Ce faisant, ne court-on pas le risque d’essentialiser un rapport dans lequel tous les hommes seraient violents et toutes les femmes des victimes?
Sociologiquement, ce sont des femmes qui sont majoritairement victimes de violences conjugales et de violences sexuelles, et ce sont majoritairement des hommes qui perpétuent ces actes. Il est évident que les hommes ne sont pas les seuls à commettre des violences, pas plus que les femmes seraient les seules à en subir, et que la frontière entre les sexes est floue à cet égard. Néanmoins, il reste important de replacer les violences dans les rapports sociaux à l’œuvre. Il est difficile de comparer les violences des «dominants» aux violences des «dominés», si ce n’est dans les cas où les personnes des groupes dits dominés sont dans des positions de pouvoir ou dans les cas où ces violences ont lieu à l’égard de personnes du même groupe. Ainsi, le terme de violences envers les femmes se réfère-t-il aux violences qui se déclinent dans le cadre des rapports sociaux de sexe. On ne peut comparer les violences qu’une femme infligerait à un homme à celles des hommes à l’égard des femmes, pas plus qu’on ne peut évacuer le fait que toute interaction entre un homme et une femme est en partie déterminée par les rapports sociaux de sexe. Ces violences, dont l’auteur peut être connu ou non de la victime, sont constitutives de la socialisation sexuée et participent de la construction des différences entre les sexes. Elles prennent des formes et des degrés divers: elles peuvent être physiques (coups, gifles, bourrades, pincements, torsions et autres manières plus subtiles de faire mal), sexuelles (viol, tentative de viol, insultes ou commentaires relatifs au corps ou à l’apparence) et psychologiques (insultes, menaces, intimidation, traitement dévalorisant). De plus, elles n’ont pas besoin d’être réellement perpétrées pour être efficaces. En effet, les femmes, toutes origines sociales confondues, sont exposées de façon permanente à l’éventualité de violences.
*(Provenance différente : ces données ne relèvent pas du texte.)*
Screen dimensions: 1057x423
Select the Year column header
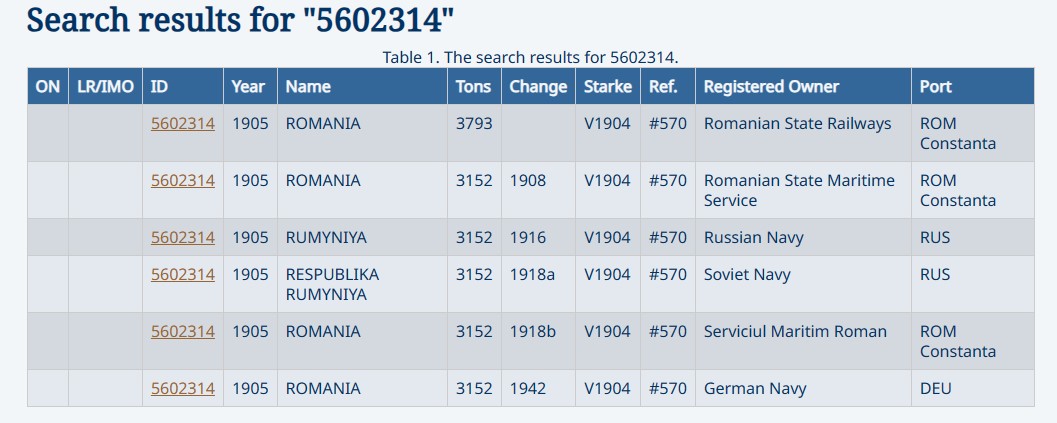click(248, 87)
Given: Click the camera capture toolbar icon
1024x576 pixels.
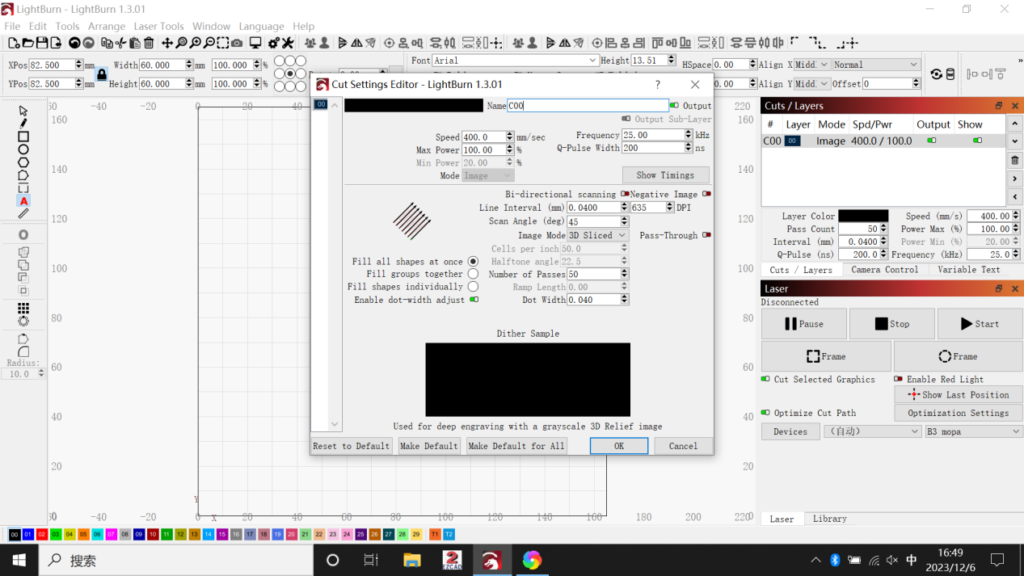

Propos recueillis et retranscrits par Jean-René Meva’a Amougou

 

Le Secrétaire général lance un appel à la fin de la violence contre les femmes, fruit d’une injustice cimentée par des millénaires de patriarcat

On trouvera ci-après le message du Secrétaire général de l’Onu, M. António Guterres, à l’occasion de la Journée internationale pour l’élimination de la violence à l’égard des femmes, célébrée le 25 novembre.

La violence à l’égard des femmes constitue une ignoble violation des droits humains, une crise de santé publique et un obstacle majeur au développement durable. Elle est persistante, très répandue – et ne cesse de s’aggraver. Du harcèlement sexuel au féminicide, en passant par les mauvais traitements, cette violence prend de nombreuses formes. Mais toutes ces violences trouvent leurs racines dans une injustice structurelle, cimentée par des millénaires de patriarcat.
Nous vivons encore dans une culture dominée par les hommes, qui rend les femmes vulnérables en leur refusant l’égalité en dignité et en droits. Nous en payons toutes et tous le prix: nos sociétés sont moins pacifiques, nos économies moins prospères, notre monde moins juste. Mais un monde différent est possible.

Le thème choisi pour la campagne «Tous UNiS» cette année -«Investir pour prévenir la violence à l’égard des femmes et des filles»- appelle chacun et chacune d’entre nous à agir, pour: Appuyer des lois et des politiques globales qui renforcent la protection des droits des femmes dans tous les domaines; Renforcer les investissements dans la prévention et le soutien aux organisations de défense des droits des femmes; Écouter les survivantes et mettre fin à l’impunité des auteurs de violences, où qu’ils se trouvent; Soutenir les militantes et mettre en avant le rôle clef des femmes à tous les stades de la prise de décision. Ensemble, levons-nous et exprimons-nous. Construisons un monde qui refuse de tolérer la violence à l’égard des femmes, où que ce soit et sous quelque forme que ce soit, une fois pour toutes.